» **WORK INSTRUCTION**
Reproduce exactly the line containing "Screen dimensions: 1428x840" and every line after it, through the last line of the records below; add nothing.

[EXERCISE INPUTS]

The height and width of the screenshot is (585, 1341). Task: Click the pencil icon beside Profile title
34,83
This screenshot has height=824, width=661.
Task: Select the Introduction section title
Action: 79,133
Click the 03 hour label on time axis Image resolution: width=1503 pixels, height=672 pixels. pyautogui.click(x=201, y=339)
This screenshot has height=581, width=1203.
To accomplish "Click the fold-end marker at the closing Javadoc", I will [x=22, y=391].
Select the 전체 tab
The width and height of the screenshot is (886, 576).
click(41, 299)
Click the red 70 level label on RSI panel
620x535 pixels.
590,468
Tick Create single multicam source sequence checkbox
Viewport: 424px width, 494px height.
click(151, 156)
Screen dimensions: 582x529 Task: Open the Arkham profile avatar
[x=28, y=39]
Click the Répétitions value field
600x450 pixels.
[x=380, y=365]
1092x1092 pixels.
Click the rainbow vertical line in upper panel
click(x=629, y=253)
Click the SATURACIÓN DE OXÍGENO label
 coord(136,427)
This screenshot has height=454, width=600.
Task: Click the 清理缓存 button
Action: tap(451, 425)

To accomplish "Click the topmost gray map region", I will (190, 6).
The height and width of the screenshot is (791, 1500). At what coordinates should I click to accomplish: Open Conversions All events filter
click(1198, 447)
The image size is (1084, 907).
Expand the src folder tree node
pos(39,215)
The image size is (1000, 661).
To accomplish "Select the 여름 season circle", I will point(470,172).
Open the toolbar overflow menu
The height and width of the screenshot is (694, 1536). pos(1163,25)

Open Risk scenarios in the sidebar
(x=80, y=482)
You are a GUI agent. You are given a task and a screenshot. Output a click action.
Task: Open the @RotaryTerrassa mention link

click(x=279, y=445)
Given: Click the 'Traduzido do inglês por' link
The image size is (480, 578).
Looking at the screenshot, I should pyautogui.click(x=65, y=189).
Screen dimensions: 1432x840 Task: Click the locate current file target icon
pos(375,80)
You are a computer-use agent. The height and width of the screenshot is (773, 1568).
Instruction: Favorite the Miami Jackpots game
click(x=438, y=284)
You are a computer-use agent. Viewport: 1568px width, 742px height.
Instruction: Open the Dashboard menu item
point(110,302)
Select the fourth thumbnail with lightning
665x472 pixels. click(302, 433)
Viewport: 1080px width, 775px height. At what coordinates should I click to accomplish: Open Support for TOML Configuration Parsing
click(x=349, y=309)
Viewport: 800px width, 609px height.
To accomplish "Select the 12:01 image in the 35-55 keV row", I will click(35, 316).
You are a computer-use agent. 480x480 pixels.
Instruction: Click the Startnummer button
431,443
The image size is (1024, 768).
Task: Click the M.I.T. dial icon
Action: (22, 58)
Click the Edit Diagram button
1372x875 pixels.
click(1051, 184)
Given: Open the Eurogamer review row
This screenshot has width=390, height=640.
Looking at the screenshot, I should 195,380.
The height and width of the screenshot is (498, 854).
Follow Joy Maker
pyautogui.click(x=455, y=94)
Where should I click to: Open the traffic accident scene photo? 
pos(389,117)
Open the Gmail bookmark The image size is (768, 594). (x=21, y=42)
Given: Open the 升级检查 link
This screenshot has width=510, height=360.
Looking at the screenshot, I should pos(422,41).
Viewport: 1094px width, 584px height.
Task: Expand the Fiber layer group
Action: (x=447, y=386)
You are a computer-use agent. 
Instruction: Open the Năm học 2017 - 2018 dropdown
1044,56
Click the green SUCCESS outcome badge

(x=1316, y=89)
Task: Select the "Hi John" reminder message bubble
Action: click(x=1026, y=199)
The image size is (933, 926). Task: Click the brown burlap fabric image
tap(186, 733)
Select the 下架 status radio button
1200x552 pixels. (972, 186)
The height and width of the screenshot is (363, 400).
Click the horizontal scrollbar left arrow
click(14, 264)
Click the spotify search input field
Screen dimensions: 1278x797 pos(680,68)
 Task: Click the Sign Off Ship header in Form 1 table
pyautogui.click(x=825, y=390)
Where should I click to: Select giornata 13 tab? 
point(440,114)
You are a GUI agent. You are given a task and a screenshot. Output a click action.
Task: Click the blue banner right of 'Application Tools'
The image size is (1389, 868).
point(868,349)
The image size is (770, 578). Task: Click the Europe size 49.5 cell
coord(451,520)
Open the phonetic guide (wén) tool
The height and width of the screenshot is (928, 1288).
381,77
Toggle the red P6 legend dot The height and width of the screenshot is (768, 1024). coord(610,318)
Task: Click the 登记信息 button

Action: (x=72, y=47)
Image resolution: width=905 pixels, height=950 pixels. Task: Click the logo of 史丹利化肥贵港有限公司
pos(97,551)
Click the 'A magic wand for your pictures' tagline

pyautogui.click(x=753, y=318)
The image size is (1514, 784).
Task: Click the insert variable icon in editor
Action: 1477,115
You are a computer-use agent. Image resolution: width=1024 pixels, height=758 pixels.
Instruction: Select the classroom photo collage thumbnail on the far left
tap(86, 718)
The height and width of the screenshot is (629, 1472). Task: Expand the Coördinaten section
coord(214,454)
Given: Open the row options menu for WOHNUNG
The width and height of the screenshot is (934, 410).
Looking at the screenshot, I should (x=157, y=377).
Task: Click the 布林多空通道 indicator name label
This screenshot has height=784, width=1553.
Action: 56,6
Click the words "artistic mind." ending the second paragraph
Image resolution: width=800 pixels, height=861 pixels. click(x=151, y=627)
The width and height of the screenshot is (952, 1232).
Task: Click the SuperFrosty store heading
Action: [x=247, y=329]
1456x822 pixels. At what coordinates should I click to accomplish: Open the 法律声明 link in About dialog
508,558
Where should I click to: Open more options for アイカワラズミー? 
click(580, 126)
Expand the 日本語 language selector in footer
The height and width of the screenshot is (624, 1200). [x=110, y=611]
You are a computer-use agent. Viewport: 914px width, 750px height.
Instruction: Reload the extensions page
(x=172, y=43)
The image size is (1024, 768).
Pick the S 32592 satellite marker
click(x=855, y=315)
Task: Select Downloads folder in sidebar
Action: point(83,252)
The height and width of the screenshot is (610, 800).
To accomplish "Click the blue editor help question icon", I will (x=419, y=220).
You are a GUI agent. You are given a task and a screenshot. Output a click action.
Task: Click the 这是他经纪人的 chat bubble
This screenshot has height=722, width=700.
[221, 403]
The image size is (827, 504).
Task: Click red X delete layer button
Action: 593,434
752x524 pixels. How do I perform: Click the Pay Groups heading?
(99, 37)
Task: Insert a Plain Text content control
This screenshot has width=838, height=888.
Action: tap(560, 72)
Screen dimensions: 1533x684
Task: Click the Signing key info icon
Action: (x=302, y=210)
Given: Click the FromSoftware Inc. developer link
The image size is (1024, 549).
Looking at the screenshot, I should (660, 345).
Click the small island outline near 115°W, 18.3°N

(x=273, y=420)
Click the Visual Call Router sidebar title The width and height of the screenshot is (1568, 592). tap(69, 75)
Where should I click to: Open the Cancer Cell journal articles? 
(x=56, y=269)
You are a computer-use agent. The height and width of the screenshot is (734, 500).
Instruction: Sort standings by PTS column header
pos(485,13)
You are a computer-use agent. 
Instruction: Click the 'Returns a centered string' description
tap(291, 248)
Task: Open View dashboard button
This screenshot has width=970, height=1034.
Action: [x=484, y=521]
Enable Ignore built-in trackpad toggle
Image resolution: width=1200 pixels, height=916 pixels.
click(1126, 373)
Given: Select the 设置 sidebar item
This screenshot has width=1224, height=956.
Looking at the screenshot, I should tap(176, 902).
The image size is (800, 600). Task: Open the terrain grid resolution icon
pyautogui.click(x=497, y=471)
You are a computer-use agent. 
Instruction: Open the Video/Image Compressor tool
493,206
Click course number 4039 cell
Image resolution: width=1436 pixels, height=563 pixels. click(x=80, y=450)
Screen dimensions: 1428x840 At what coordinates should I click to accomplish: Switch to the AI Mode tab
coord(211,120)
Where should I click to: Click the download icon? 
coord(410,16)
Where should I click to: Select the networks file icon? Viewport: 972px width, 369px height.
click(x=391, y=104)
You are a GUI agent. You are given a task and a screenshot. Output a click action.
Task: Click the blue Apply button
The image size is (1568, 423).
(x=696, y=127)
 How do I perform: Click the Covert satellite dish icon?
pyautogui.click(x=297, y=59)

[/EXERCISE INPUTS]

» **OUTPUT FOR THIS TASK**
Screen dimensions: 1428x840 At what coordinates should I click to accomplish: Switch to the AI Mode tab
coord(211,120)
Where should I click to: Click the download icon? 
coord(410,16)
Where should I click to: Select the networks file icon? Viewport: 972px width, 369px height.
click(x=391, y=104)
You are a GUI agent. You are given a task and a screenshot. Output a click action.
Task: Click the blue Apply button
The image size is (1568, 423).
(x=696, y=127)
 How do I perform: Click the Covert satellite dish icon?
pyautogui.click(x=297, y=59)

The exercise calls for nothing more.